Un volet « dissémination » ambitieux

 

Le volet « dissémination » était particulièrement ambitieux :

 

« Objectifs et publics visés :

1. Diffusion des résultats de recherche vers la communauté scientifique internationale.

2. Diffusion des résultats de recherche à destination du grand public (associations, journalistes, agriculteurs, élus… etc.).

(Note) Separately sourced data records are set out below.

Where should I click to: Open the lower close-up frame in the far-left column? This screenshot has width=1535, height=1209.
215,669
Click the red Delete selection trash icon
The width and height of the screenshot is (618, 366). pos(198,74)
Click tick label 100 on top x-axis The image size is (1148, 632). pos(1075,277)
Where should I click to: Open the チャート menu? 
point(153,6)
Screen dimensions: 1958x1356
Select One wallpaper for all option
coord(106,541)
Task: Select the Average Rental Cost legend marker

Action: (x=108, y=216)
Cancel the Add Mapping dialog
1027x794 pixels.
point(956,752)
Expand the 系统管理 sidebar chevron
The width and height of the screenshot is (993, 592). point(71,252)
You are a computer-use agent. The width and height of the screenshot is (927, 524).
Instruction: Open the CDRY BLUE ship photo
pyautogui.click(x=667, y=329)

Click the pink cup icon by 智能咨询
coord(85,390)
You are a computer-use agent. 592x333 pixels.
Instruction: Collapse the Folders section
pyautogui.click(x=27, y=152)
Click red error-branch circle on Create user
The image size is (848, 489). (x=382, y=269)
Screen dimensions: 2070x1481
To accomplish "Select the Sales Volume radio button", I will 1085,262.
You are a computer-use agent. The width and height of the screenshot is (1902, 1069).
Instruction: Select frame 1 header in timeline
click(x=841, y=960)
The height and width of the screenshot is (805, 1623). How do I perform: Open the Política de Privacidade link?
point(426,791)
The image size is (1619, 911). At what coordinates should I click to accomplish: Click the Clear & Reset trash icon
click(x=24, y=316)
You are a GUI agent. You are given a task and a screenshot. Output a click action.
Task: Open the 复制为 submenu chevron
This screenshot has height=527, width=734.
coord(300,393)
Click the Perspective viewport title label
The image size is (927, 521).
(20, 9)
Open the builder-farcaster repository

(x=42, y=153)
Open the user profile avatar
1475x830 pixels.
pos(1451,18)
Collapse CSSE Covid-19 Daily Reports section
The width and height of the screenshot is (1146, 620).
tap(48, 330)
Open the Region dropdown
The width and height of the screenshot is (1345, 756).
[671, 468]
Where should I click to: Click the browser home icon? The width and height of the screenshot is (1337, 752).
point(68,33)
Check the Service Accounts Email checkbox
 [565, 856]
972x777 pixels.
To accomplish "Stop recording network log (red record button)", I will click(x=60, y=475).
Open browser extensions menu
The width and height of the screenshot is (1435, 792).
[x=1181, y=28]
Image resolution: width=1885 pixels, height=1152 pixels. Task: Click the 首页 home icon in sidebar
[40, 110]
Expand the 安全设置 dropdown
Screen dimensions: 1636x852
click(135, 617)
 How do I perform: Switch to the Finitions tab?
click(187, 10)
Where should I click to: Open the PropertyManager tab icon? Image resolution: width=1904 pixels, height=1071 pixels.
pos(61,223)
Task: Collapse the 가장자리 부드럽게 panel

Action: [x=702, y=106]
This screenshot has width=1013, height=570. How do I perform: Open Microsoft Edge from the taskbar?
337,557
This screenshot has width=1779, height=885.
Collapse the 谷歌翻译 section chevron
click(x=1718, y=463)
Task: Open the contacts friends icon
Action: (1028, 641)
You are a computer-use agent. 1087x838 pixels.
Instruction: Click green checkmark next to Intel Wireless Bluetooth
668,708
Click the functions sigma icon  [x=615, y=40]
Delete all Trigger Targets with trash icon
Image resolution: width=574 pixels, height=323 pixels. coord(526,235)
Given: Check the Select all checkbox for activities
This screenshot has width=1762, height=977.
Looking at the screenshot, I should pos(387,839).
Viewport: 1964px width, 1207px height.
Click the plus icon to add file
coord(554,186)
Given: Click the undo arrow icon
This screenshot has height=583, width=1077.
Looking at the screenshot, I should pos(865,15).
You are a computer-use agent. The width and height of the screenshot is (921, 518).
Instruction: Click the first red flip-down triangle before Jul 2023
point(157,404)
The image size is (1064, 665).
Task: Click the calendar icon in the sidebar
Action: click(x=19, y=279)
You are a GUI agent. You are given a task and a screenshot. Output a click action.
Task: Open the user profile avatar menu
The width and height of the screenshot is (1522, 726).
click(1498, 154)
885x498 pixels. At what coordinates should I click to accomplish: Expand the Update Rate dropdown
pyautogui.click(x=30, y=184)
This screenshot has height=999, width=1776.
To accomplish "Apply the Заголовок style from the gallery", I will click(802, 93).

3. Valoriser les collaborations entre organismes scientifiques et partenaires de la société civile

4. Diffusion de l’ensemble des résultats finaux avec invitation de conférenciers extérieurs au projet apportant des compétences sur d’autres aspects de l’évaluation sanitaires des OGM, à destination de la communauté scientifique et d’un public concerné (consommateurs, agriculteurs, élus,…). »

 

Et, notamment, s'agissant du premier point :

 

« 1- Rédaction par les chercheurs institutionnels (Université Paris-sud) d’articles scientifiques dans des revues internationales à comité de lecture ; communications aux colloques scientifiques, par exemple dans le cadre du réseau européen Enseer (European Network of Scientists for Social and Environmental Responsability : www.ensser.org) dont Christian Vélot est le vice-président. »

 

Cela a au moins le mérite de l'honnêteté et de la transparence : la Région Ile-de-France était appelée à contribuer financièrement, fût-ce indirectement, à une association européenne ayant un but particulièrement partisan.

 

Quant au point 4, c'était tout aussi clair. On annonçait une conférence potentiellement pâté d'alouette : une alouette de résultats du projet ; un cheval de « ... compétences sur d’autres aspects... »

 

 

Au final, un projet qui s'inscrit dans une volonté politique régionale

 

 

Il en est de même de l'envolée finale, sous la rubrique « intérêt régional » :

 

« Un tel projet permettra à la région Île-de-France de se doter d’éléments concrets, s’appuyant sur des données scientifiques, lui permettant de solliciter les Institutions européennes et les États membres pour une éventuelle révision de la législation en vigueur en matière d’évaluation sanitaire et environnementale des OGM, sur la base des principes généraux mentionnés dans la Charte de Florence. Signée par la région Île-de-France le 4 février 2005, elle engage les régions signataires à prendre les mesures et à mener les actions pour protéger leur agriculture, leur population et leur environnement.

 

[...]

 

« La démonstration scientifique de ce Picri renforcerait les choix politiques de la région Île-de-France dont l’un des axes forts en matière de politique agricole réside dans la promotion et le développement de l’agriculture biologique et de systèmes à bas niveau d’intrants, modèles culturaux qui ne peuvent s’accommoder du développement des OGM. »

 

Le projet de PICRI s'avère en dernière analyse comme superbement rédigé, avec tous les éléments – objectifs ou enjolivés – qu'il faut pour séduire un jury d'attribution. Chapeau l'artiste !

 

A-t-il livré la marchandise ? C'est ce que nous analyserons dans un prochain billet.